═══ EXERCISE PASSAGE ═══
Liverpool’s Champions League campaign has followed a similar script. They average 2.40 goals per game in the competition this season, and two of their last three matches in all competitions have also cleared the 3.5-goal line. The only exception was a tight 2-1 defeat to Brighton & Hove Albion in the Premier League.
History offers a twist. Liverpool edged PSG 1-0 in last season’s round-of-16 first leg. The current landscape feels very different. With PSG free-scoring and Liverpool still dangerous going forward despite their recent struggles, this has all the ingredients of a wide-open contest.
A high-scoring night in Paris is not just plausible. It feels likely.
Prediction: Over 3.5 total goals
Champions look primed to strike first
PSG’s form since a 3-1 league loss to Monaco four games ago has been emphatic. They have responded with four consecutive victories, each by at least a two-goal margin: that 5-2 demolition of Chelsea, the 3-0 away win in London, a 4-0 dismantling of Nice, and the 3-1 success against Toulouse.
They are relentless at home in Europe. PSG have scored in nine straight Champions League matches at Parc des Princes. The last time they failed to find the net in front of their own fans in any competition was a 1-0 Coupe de France defeat to Paris FC. Since that night, they have scored in 16 consecutive games.
Liverpool cannot say the same. They have drawn a blank in two of their last five fixtures, including that heavy defeat to Manchester City, when Salah missed a penalty that might have altered the narrative. Their attack still carries quality, but the cutting edge has flickered rather than burned.
One trend stands out: none of Liverpool’s last 22 Champions League away games has finished level. When they travel in Europe, something gives.
PSG usually set the tone early. They have scored before half-time in four of their last five Champions League fixtures, often suffocating opponents with early pressure and quick combinations in the final third. With Ousmane Dembele, Desire Doue and Khvicha Kvaratskhelia expected to start, they have the pace and invention to unsettle any back line.
Liverpool’s probable XI, led by Virgil van Dijk at the back and Salah and Hugo Ekitike in attack, still carries menace. They should create chances. They should score.
But right now, PSG look sharper, fresher and more ruthless.
Prediction: PSG to win & both teams to score
A two-goal cushion in sight?
The question is not whether PSG can hurt Liverpool. It is whether Liverpool can live with PSG’s current tempo over 90 minutes in Paris.
The champions have been close to unstoppable in this competition. They are unbeaten in 20 of their last 24 Champions League fixtures and have scored at least twice in each of their last four matches in the tournament. Their expected lineup – Safanov; Hakimi, Zabaryni, Pacho, Hernandez; Zaire-Emery, Beraldo, Doue; Lee, Dembele, Kvaratskhelia – blends youth, control and explosive width.
═══ DATA EXCERPT ═══
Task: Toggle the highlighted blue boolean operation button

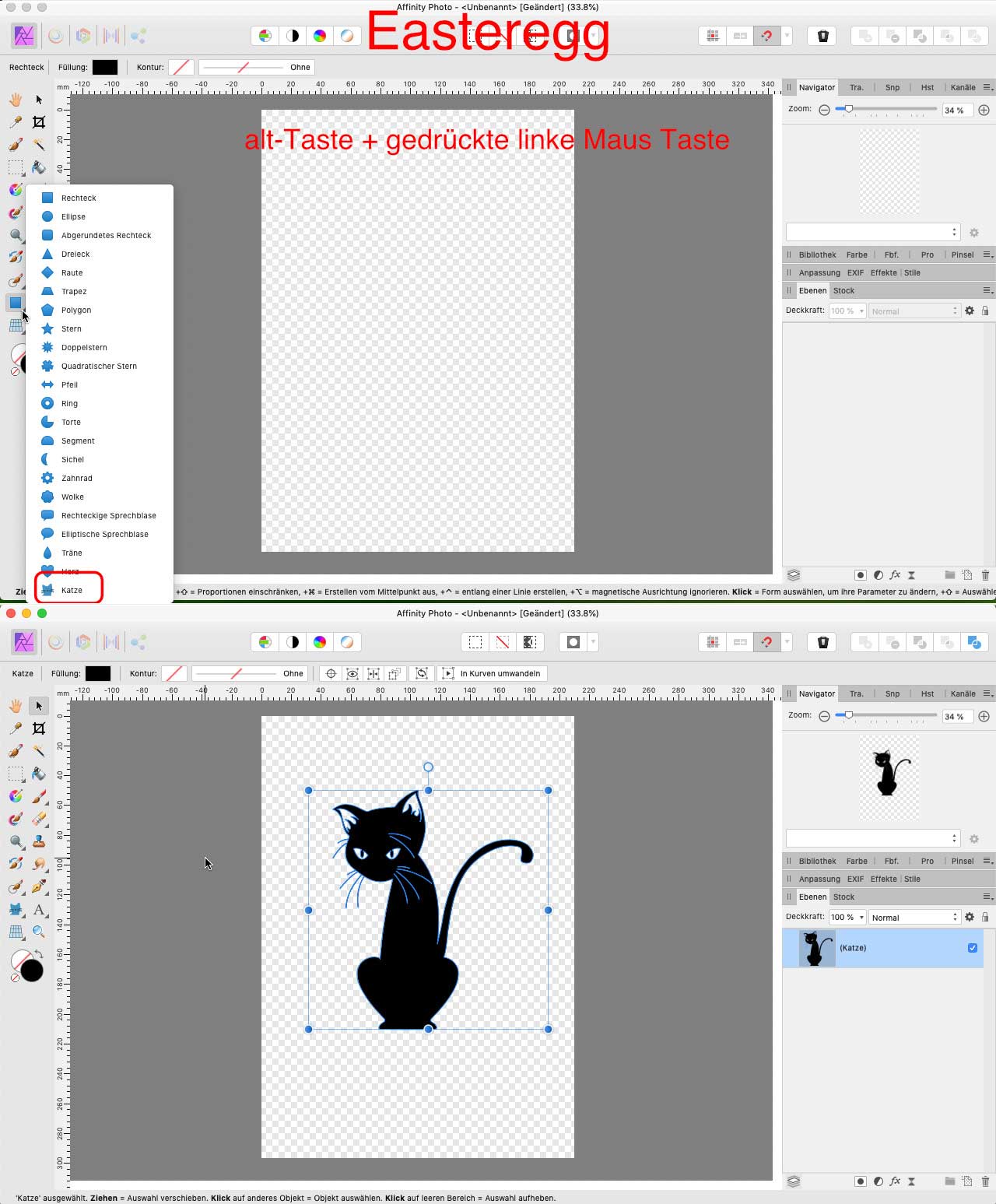Action: 973,642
═══
▶ APPLY WHAT YOU READ:
a. According to the match preview, in how many straight Champions League matches at Parc des Princes have PSG scored?
b. Rewrite the match preview from "One trend stands" up to and including "They should score.", replacing "back line" with "defense".

▶ ANSWERS GIVEN:
a. Nine.

b.
One trend stands out: none of Liverpool’s last 22 Champions League away games has finished level. When they travel in Europe, something gives.
PSG usually set the tone early. They have scored before half-time in four of their last five Champions League fixtures, often suffocating opponents with early pressure and quick combinations in the final third. With Ousmane Dembele, Desire Doue and Khvicha Kvaratskhelia expected to start, they have the pace and invention to unsettle any defense.
Liverpool’s probable XI, led by Virgil van Dijk at the back and Salah and Hugo Ekitike in attack, still carries menace. They should create chances. They should score.